Riot at Spring Creek: 9 hours of hell



Spring Creek Correctional Center is where the meanest and most violent prisoners typically go to live out the rest of their lives. It has over 400 inmates, many of them hard-core felons, doing time for rape and murder.

Last night’s 9-hour prison riot involved over 50 of those inmates, a reminder of just how dangerous they are, in spite of the “Restorative Justice Initiative” that has been part of the prison’s program over the past year, bringing things like yoga, a running club, and classes on morals and ethics to the prison population.

These are, in fact, some of the prisoners who would likely be shipped out of state to cheaper maximum security prisons in the Lower 48, as part of Gov. Michael Dunleavy’s cost-saving measures for his Fiscal Year 2020 budget. Since the lifers aren’t coming back into society, there’s no real reason to keep them in-state, when out-of-state is more cost effective.

Many of the rioters are members of gangs with names like 1488’s, Caucasian Kings, Family Over Everything, USOs and Native Brotherhood. But Corrections officials don’t characterize the Tuesday night riot as gang-related, nor have officials said whether the rioters were the lifers or the ones only serving three-to-10 years.

Riots in prisons are not uncommon. In January, 2018, some 43 inmates briefly rioted at Spring Creek, but the incident only lasted three minutes. That one was said to be gang related. Before that, a riot at the Fairbanks Correctional Center in August  of 2017 involved 15 inmates, some broken windows and spilling of soap and water on the floors.

This week’s riot occurred in the Hotel Mod unit, and was started when prisoners barricaded themselves into a section of the prison as a protest against the 8 am wakeup call. What is unusual is the length of the riot and the numbers of inmates involved.

About $100,000 in damage was reported by officials, who say no prisoners or staff were harmed during the riot, but fire suppressant systems, cameras, plumbing, computer lines, and interior glass were all damaged.

To regain control, prison officials used non-lethal force, including restraints, less lethal munitions, as well as non-lethal chemical agents.

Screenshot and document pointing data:
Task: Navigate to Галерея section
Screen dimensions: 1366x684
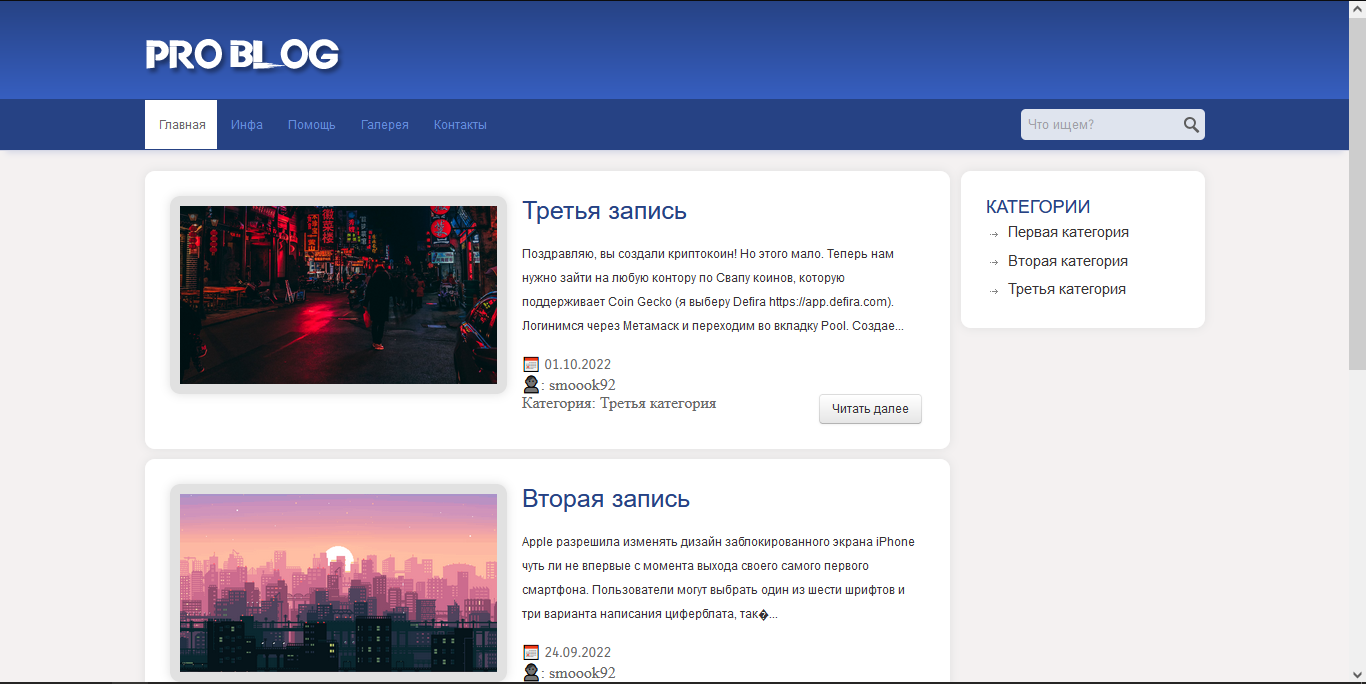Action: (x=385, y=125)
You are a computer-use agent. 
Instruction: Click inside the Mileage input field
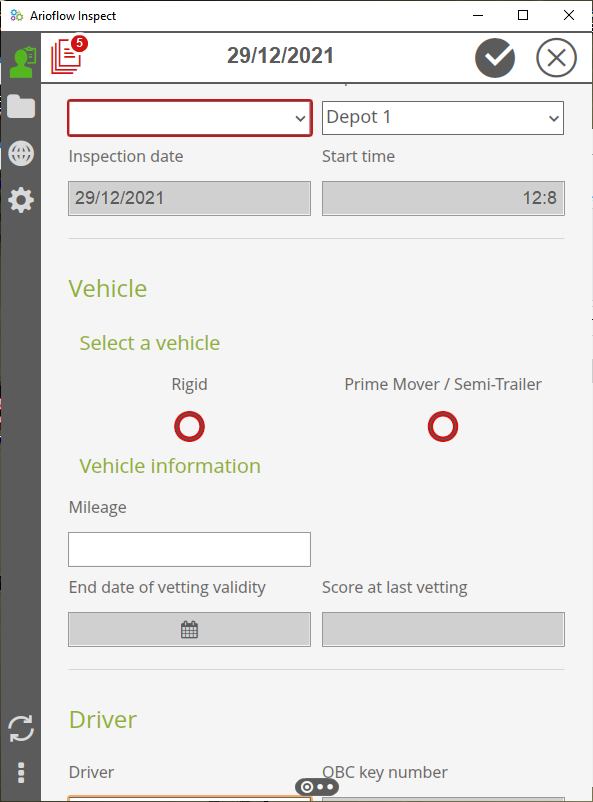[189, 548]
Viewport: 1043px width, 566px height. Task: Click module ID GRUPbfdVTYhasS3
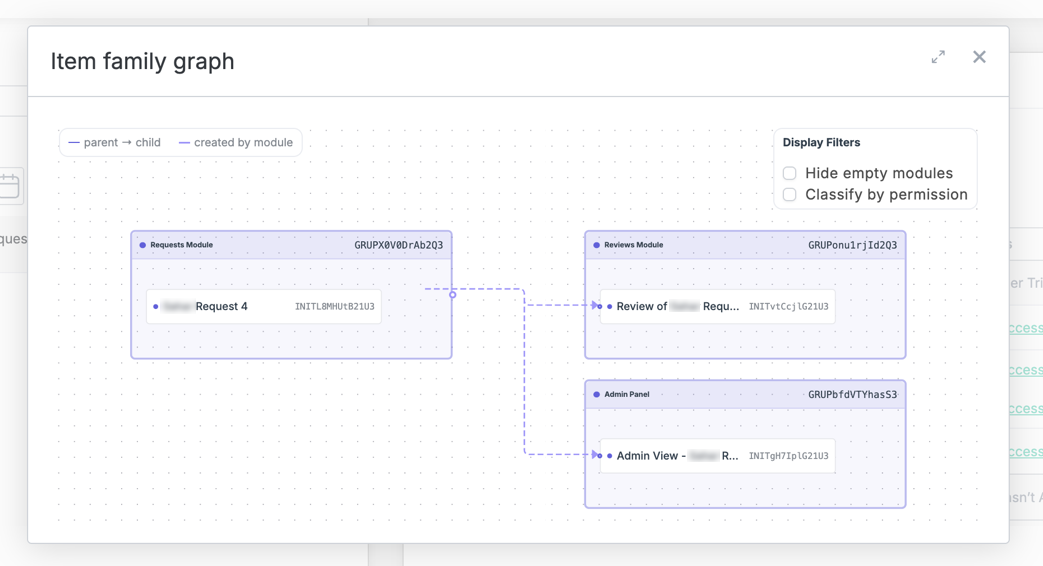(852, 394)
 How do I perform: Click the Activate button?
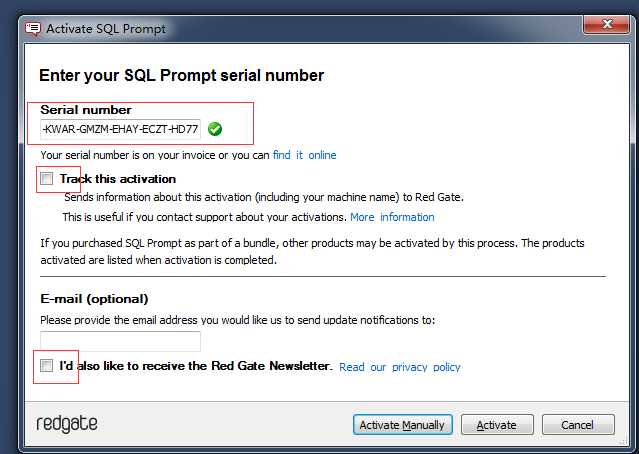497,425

What you will do:
Carry on the article about the Spring Creek prison riot from the point where it ends. The data shown here were taken from a separate source.

Result of this task:
Sarah Gallagher, spokeswoman for the department, said prisoners involved in the incident are subject to the internal disciplinary process as well as criminal prosecution though the Alaska State Troopers.

“Those offenders involved have been placed in a more restrictive housing environment. No charges have been filed at this time as DOC is still conducting the investigation,” she said.

The prison is located approximately 125 miles south of Anchorage on 328 acres of land that is surrounded by national parks. It was built in 1988 at a cost of $44.7 million and houses hard-core felons, but also prisoners who have been convicted of assault or burglary and who are serving sentences between three and 10 years.


  1. Unless something has drastically changed recently, there are two Native Brotherhood groups in Alaska’s prisons. One is an official state sanctioned group with a state charter and everything. They sponsor “Talking Circle”, potlatches, help with transportation costs for family that can’t afford the cost of flying in from remote villages, and etc.
    The other one is the miscreant minority who use the Native Brotherhood name to inflate their perceived power, to intimidate. They give a black eye to everyone.
    The real Native Brotherhood charter say’s that they can’t discriminate because of race, and have to allow anyone to become an official member, even non Natives.
    Therein is the root of the confusion which all the media falls into.

    • A little research confirms your statement about the two groups and only one ligit. Feel like this would have really added to this storey.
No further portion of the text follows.